L'actualité du livre
Histoire & Sciences socialeset Science Politique  

Du conservatisme
de Michael Oakeshott
éditions du Félin 2012 /  11 €- 72.05  ffr. / 108 pages
ISBN : 978-2-86645-770-9
FORMAT : 11,3 cm × 17,2 cm

Jean-François Sené (Traducteur)

Adrien Guillemin (Préfacier)

L'auteur du compte rendu : Chargé d'enseignement en FLE à l'Université de Liège, Frédéric Saenen a publié plusieurs recueils de poésie et collabore à de nombreuses revues littéraires, tant en Belgique qu'en France (Le Fram,Tsimtsoum, La Presse littéraire, Sitartmag.com, etc.). Depuis mai 2003, il anime avec son ami Frédéric Dufoing la revue de critique littéraire et politique Jibrile.


D’un conservatisme libérateur

Publier, comme ont l’audace de le faire les Éditions Félin, un essai intitulé Du conservatisme relève presque de la bravade en cette ère où la croissance, la mobilité et la cohorte des avatars de l’idéologie progressiste semblent entraînées derrière une locomotive emballée. Pourtant, ce texte est une excellente introduction à l’esprit d’une doctrine fort étrangère à nos modes de pensée actuels.

L’auteur de ce texte bref, issu d’une conférence prononcée en 1956, demeure largement méconnu du public francophone. Michael Oakeshott (1901-1990) fut un éminent historien et philosophe mais son aire de reconnaissance se borna au monde anglo-saxon. Il entretint durant toute sa vie un intérêt particulier pour les sciences politiques (matière qu’il enseigna d’ailleurs à la London School of Economics) et est sans doute l’un des tenants les plus représentatifs du courant de pensée conservateur, au sens britannique du terme.

N’ayant rien à voir avec l’attitude de rigidité doctrinale et de frigidité vertueuse à laquelle on a tendance à facilement l’identifier, le conservatisme se veut une disposition morale, mêlant pragmatisme et sens aigu de la responsabilité individuelle. Bien qu’ayant quelques points communs avec le libéralisme (notamment dans le lien souple qui doit exister entre l’État et les citoyens selon les initiatives, les choix de ceux-ci), le conservatisme s’en détache par le fait qu’il prône un scepticisme constant vis-à-vis du changement et de la nouveauté. Cette méfiance tire son origine du concept qui est au cœur du conservatisme, à savoir celui de «familiarité». Comme l’explique Adrien Guillemin dans sa préface, tout ce qui vient bousculer ou remettre en question ce mélange de «cristallisation des expériences vécues et des habitudes acquises» est considéré comme suspect, voire potentiellement nocif à l’harmonie des êtres et de la société dans son ensemble.

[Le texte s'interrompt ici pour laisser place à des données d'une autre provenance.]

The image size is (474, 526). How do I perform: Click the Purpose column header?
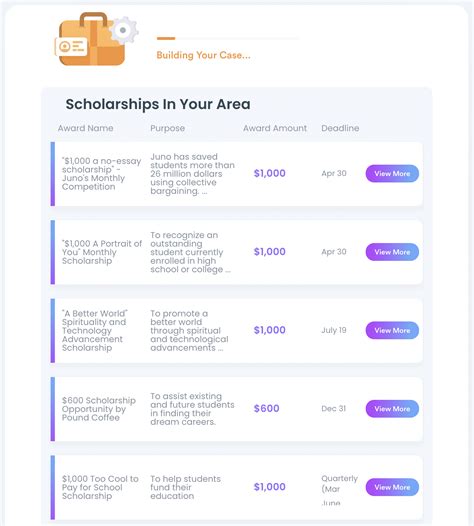coord(167,128)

Le credo professé par Oakeshott est limpide et mérite d’être longuement cité, car il pourrait tenir lieu de manifeste : «Être conservateur, c’est donc préférer le familier à l’inconnu, ce qui a été essayé à ce qui ne l’a pas été, le fait au mystère, le réel au possible, le limité au démesuré, le proche au lointain, le suffisant au surabondant, le convenable au parfait, le rire de l’instant présent à la béatitude utopique. Les relations et les loyautés familières seront préférées à l’attrait d’attachement plus profitable ; acquérir et accroître importeront moins que conserver, cultiver et apprécier ; la douleur de la perte sera plus intense que l’excitation de la nouveauté ou de la promesse».

D’ici quelques siècles, lorsqu’un philologue exhumera les quelque 80 pages qui forment Du conservatisme, il pourra se croire face à un traité de sagesse antique, traitant du bonheur personnel autant que de celui de la Cité, un peu comme nous envisageons aujourd’hui les aphorismes d’un Confucius. Oakeshott mérite donc plus qu’une redécouverte pour l’anecdote ; il doit être à nouveau entendu, discuté et relayé par tous ceux qui se prétendent les adversaires de l’hubris contemporaine.